YOUR INSTRUCTIONS
Repeat only the lines from the one holding "Task: Tap the back arrow in header" down to the last line of the listing below, including both of those lines.

┌────────

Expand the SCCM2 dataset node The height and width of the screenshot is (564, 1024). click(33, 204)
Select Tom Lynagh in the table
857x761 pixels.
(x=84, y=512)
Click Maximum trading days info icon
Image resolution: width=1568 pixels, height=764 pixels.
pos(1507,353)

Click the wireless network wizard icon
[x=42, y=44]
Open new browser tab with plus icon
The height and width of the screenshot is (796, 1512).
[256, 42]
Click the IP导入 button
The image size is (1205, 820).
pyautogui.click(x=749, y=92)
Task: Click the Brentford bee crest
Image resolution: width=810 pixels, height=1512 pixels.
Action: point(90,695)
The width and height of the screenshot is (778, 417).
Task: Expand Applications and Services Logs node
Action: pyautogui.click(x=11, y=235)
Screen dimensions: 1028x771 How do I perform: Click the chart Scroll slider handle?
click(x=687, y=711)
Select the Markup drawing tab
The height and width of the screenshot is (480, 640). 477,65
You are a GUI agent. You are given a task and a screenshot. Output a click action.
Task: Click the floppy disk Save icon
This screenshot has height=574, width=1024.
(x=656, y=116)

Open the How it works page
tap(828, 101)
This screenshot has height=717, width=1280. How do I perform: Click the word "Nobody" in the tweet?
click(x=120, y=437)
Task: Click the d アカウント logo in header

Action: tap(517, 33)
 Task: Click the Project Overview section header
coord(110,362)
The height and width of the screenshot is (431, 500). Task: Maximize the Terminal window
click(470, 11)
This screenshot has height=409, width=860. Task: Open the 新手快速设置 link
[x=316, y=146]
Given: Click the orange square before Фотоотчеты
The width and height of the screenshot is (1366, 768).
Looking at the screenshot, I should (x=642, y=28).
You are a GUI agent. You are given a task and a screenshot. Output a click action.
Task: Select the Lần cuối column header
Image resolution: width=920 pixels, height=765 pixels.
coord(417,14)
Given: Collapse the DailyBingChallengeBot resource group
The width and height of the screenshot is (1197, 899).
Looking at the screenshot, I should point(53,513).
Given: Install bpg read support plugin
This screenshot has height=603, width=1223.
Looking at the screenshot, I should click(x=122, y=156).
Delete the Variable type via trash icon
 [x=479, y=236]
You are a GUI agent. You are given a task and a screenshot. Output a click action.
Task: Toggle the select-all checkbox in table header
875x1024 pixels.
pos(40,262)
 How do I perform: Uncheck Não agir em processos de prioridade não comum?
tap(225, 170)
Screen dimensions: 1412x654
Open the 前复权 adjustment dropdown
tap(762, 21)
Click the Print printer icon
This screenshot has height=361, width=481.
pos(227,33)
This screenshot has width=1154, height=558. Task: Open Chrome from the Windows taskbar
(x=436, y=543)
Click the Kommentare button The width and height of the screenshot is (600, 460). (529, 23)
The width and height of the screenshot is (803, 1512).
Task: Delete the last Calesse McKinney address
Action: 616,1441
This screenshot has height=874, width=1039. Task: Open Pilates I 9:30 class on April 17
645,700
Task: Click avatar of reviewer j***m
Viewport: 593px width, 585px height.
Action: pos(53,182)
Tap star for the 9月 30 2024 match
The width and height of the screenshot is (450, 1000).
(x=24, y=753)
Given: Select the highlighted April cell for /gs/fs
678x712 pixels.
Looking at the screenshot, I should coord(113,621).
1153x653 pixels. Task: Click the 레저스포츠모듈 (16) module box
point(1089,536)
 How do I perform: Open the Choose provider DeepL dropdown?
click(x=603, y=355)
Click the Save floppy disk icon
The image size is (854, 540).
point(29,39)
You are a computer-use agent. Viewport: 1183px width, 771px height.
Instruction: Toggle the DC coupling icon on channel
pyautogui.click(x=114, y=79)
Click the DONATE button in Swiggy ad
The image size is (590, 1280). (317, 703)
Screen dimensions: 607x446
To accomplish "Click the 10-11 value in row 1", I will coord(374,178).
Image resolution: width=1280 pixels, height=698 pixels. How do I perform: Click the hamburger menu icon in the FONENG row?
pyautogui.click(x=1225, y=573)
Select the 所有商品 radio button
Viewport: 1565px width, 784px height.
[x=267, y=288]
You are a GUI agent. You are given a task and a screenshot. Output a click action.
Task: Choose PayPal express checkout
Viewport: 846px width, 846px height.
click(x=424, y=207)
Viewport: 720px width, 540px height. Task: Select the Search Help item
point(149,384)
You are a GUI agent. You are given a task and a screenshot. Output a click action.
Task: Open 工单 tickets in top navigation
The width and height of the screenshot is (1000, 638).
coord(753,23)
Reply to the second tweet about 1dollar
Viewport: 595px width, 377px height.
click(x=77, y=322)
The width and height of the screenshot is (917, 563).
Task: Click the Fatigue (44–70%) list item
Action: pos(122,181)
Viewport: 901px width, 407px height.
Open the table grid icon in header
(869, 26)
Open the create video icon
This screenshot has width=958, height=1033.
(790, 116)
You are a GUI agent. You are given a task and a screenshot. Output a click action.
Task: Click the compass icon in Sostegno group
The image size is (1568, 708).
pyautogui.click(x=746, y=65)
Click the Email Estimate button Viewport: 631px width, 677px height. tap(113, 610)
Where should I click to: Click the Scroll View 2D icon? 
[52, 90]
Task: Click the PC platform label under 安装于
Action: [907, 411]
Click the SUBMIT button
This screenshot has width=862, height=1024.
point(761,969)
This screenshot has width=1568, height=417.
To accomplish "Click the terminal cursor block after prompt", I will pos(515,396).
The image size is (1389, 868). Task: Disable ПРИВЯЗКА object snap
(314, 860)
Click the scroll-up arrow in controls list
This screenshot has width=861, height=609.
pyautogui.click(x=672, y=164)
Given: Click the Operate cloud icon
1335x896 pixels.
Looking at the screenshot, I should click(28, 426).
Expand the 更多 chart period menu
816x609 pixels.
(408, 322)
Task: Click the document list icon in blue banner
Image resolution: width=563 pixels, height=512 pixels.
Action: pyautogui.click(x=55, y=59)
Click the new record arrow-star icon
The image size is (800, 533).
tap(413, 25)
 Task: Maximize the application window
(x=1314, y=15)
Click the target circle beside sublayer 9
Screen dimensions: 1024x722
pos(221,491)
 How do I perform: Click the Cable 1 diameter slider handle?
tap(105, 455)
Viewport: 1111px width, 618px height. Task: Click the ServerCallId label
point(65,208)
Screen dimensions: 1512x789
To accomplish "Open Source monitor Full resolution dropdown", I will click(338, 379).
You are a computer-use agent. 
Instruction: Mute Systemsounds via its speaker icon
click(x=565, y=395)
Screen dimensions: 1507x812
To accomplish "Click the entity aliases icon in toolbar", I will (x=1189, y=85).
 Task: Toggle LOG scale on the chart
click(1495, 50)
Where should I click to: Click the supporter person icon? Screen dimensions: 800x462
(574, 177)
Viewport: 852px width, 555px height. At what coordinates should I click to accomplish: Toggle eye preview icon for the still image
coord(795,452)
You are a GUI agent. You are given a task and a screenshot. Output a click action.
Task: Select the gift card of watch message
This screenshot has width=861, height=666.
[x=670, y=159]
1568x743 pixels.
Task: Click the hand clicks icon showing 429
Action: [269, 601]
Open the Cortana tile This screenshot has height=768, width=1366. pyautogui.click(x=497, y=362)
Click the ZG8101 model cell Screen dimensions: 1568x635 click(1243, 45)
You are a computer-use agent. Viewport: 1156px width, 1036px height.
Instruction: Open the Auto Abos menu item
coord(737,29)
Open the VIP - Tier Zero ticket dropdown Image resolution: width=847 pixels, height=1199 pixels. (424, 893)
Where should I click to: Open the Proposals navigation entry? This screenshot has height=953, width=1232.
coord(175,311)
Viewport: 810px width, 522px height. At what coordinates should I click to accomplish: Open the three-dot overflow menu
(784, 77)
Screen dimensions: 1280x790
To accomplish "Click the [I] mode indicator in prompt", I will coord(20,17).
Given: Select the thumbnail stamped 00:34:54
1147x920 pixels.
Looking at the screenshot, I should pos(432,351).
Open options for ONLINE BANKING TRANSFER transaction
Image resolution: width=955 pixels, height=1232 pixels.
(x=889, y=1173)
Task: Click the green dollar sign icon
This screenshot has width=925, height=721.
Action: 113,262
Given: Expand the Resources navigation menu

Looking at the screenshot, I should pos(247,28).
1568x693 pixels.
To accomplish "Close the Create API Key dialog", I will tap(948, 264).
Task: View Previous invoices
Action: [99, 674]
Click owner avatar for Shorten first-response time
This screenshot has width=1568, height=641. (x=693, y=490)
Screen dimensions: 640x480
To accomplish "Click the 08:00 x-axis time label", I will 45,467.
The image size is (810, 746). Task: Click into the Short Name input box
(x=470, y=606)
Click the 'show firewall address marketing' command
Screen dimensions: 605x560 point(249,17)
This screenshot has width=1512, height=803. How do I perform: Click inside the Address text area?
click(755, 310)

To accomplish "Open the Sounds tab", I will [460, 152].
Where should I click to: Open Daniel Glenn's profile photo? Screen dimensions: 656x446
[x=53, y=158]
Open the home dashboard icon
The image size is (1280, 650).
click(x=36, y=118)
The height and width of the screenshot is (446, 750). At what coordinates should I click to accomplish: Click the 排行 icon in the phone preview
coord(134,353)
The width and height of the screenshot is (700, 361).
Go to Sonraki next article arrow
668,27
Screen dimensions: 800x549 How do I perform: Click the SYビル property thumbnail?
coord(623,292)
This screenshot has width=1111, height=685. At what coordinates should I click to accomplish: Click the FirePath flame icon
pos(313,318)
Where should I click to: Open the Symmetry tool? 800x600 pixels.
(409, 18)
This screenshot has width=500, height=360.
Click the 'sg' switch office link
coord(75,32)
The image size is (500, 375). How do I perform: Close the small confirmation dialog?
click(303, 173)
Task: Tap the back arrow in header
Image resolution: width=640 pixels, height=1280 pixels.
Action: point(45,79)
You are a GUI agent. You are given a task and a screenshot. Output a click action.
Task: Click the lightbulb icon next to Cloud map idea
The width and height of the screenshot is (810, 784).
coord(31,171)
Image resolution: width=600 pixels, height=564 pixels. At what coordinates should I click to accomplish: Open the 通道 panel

└────────

OUTPUT OF THE EXERCISE
Task: Tap the back arrow in header
Image resolution: width=640 pixels, height=1280 pixels.
Action: point(45,79)
You are a GUI agent. You are given a task and a screenshot. Output a click action.
Task: Click the lightbulb icon next to Cloud map idea
The width and height of the screenshot is (810, 784).
coord(31,171)
Image resolution: width=600 pixels, height=564 pixels. At what coordinates should I click to accomplish: Open the 通道 panel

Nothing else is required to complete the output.